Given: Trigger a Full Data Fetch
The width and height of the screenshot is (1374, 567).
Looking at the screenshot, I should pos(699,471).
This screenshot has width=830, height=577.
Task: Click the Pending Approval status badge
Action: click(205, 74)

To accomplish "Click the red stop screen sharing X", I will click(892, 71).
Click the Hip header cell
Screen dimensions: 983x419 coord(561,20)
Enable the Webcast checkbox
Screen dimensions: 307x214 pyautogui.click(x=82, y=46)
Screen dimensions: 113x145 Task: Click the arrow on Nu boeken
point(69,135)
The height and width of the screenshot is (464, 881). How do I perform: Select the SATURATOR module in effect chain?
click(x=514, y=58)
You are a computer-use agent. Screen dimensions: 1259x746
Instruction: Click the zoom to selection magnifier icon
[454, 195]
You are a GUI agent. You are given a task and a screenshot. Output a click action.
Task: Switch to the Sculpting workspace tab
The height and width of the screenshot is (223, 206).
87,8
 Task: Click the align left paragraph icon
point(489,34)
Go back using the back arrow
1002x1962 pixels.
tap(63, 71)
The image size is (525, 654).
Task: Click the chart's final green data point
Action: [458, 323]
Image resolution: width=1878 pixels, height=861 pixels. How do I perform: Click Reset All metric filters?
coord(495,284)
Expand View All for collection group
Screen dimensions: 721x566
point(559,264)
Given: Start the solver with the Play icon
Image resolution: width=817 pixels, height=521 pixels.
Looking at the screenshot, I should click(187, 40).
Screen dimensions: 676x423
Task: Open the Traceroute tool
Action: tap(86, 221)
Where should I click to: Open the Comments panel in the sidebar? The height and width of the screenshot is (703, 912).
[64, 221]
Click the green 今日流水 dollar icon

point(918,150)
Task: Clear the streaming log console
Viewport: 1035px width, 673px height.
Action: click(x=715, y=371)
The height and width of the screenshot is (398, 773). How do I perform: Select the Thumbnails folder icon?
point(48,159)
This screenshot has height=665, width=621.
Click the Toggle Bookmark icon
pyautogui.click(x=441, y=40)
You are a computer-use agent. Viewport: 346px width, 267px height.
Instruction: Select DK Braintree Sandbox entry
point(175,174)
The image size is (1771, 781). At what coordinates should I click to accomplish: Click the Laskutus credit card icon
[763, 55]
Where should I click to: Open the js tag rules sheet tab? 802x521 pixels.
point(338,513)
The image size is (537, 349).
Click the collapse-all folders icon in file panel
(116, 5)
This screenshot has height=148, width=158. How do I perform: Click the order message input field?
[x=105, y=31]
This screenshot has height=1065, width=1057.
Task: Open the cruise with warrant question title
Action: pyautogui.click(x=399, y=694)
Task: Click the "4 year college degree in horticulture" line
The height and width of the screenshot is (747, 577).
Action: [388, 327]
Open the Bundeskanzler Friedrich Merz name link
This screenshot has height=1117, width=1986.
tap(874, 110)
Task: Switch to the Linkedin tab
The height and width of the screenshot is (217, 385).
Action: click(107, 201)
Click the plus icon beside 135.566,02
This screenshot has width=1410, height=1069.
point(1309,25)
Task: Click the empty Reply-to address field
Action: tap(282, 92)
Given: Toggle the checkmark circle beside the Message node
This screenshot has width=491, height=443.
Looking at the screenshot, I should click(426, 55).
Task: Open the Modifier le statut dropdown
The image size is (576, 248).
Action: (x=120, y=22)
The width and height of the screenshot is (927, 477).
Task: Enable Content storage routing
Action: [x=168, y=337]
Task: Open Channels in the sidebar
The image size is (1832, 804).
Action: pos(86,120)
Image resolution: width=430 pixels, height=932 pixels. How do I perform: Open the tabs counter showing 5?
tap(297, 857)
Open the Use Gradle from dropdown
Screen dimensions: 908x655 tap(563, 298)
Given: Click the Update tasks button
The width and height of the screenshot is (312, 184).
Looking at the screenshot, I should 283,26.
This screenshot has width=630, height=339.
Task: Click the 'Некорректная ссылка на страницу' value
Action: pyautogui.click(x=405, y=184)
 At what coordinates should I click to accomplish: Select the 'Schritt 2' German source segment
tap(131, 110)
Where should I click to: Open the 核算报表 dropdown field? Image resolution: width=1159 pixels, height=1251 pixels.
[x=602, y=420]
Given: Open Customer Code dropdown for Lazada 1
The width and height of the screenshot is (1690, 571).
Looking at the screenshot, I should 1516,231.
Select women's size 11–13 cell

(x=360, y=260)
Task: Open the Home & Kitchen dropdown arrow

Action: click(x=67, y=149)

______________________________

** WHAT IS EXPECTED **
Using the listing above, reproduce each line without omission.

** RESULT OF THE EXERCISE **
Given: Trigger a Full Data Fetch
The width and height of the screenshot is (1374, 567).
Looking at the screenshot, I should pos(699,471).
This screenshot has width=830, height=577.
Task: Click the Pending Approval status badge
Action: click(205, 74)

To accomplish "Click the red stop screen sharing X", I will click(892, 71).
Click the Hip header cell
Screen dimensions: 983x419 coord(561,20)
Enable the Webcast checkbox
Screen dimensions: 307x214 pyautogui.click(x=82, y=46)
Screen dimensions: 113x145 Task: Click the arrow on Nu boeken
point(69,135)
The height and width of the screenshot is (464, 881). How do I perform: Select the SATURATOR module in effect chain?
click(x=514, y=58)
You are a computer-use agent. Screen dimensions: 1259x746
Instruction: Click the zoom to selection magnifier icon
[454, 195]
You are a GUI agent. You are given a task and a screenshot. Output a click action.
Task: Switch to the Sculpting workspace tab
The height and width of the screenshot is (223, 206).
87,8
 Task: Click the align left paragraph icon
point(489,34)
Go back using the back arrow
1002x1962 pixels.
tap(63, 71)
The image size is (525, 654).
Task: Click the chart's final green data point
Action: [458, 323]
Image resolution: width=1878 pixels, height=861 pixels. How do I perform: Click Reset All metric filters?
coord(495,284)
Expand View All for collection group
Screen dimensions: 721x566
point(559,264)
Given: Start the solver with the Play icon
Image resolution: width=817 pixels, height=521 pixels.
Looking at the screenshot, I should click(187, 40).
Screen dimensions: 676x423
Task: Open the Traceroute tool
Action: tap(86, 221)
Where should I click to: Open the Comments panel in the sidebar? The height and width of the screenshot is (703, 912).
[64, 221]
Click the green 今日流水 dollar icon

point(918,150)
Task: Clear the streaming log console
Viewport: 1035px width, 673px height.
Action: click(x=715, y=371)
The height and width of the screenshot is (398, 773). How do I perform: Select the Thumbnails folder icon?
point(48,159)
This screenshot has height=665, width=621.
Click the Toggle Bookmark icon
pyautogui.click(x=441, y=40)
You are a computer-use agent. Viewport: 346px width, 267px height.
Instruction: Select DK Braintree Sandbox entry
point(175,174)
The image size is (1771, 781). At what coordinates should I click to accomplish: Click the Laskutus credit card icon
[763, 55]
Where should I click to: Open the js tag rules sheet tab? 802x521 pixels.
point(338,513)
The image size is (537, 349).
Click the collapse-all folders icon in file panel
(116, 5)
This screenshot has height=148, width=158. How do I perform: Click the order message input field?
[x=105, y=31]
This screenshot has height=1065, width=1057.
Task: Open the cruise with warrant question title
Action: pyautogui.click(x=399, y=694)
Task: Click the "4 year college degree in horticulture" line
The height and width of the screenshot is (747, 577).
Action: [388, 327]
Open the Bundeskanzler Friedrich Merz name link
This screenshot has height=1117, width=1986.
tap(874, 110)
Task: Switch to the Linkedin tab
The height and width of the screenshot is (217, 385).
Action: click(107, 201)
Click the plus icon beside 135.566,02
This screenshot has width=1410, height=1069.
point(1309,25)
Task: Click the empty Reply-to address field
Action: tap(282, 92)
Given: Toggle the checkmark circle beside the Message node
This screenshot has width=491, height=443.
Looking at the screenshot, I should click(426, 55).
Task: Open the Modifier le statut dropdown
The image size is (576, 248).
Action: (x=120, y=22)
The width and height of the screenshot is (927, 477).
Task: Enable Content storage routing
Action: [x=168, y=337]
Task: Open Channels in the sidebar
The image size is (1832, 804).
Action: pos(86,120)
Image resolution: width=430 pixels, height=932 pixels. How do I perform: Open the tabs counter showing 5?
tap(297, 857)
Open the Use Gradle from dropdown
Screen dimensions: 908x655 tap(563, 298)
Given: Click the Update tasks button
The width and height of the screenshot is (312, 184).
Looking at the screenshot, I should 283,26.
This screenshot has width=630, height=339.
Task: Click the 'Некорректная ссылка на страницу' value
Action: pyautogui.click(x=405, y=184)
 At what coordinates should I click to accomplish: Select the 'Schritt 2' German source segment
tap(131, 110)
Where should I click to: Open the 核算报表 dropdown field? Image resolution: width=1159 pixels, height=1251 pixels.
[x=602, y=420]
Given: Open Customer Code dropdown for Lazada 1
The width and height of the screenshot is (1690, 571).
Looking at the screenshot, I should 1516,231.
Select women's size 11–13 cell

(x=360, y=260)
Task: Open the Home & Kitchen dropdown arrow

Action: click(x=67, y=149)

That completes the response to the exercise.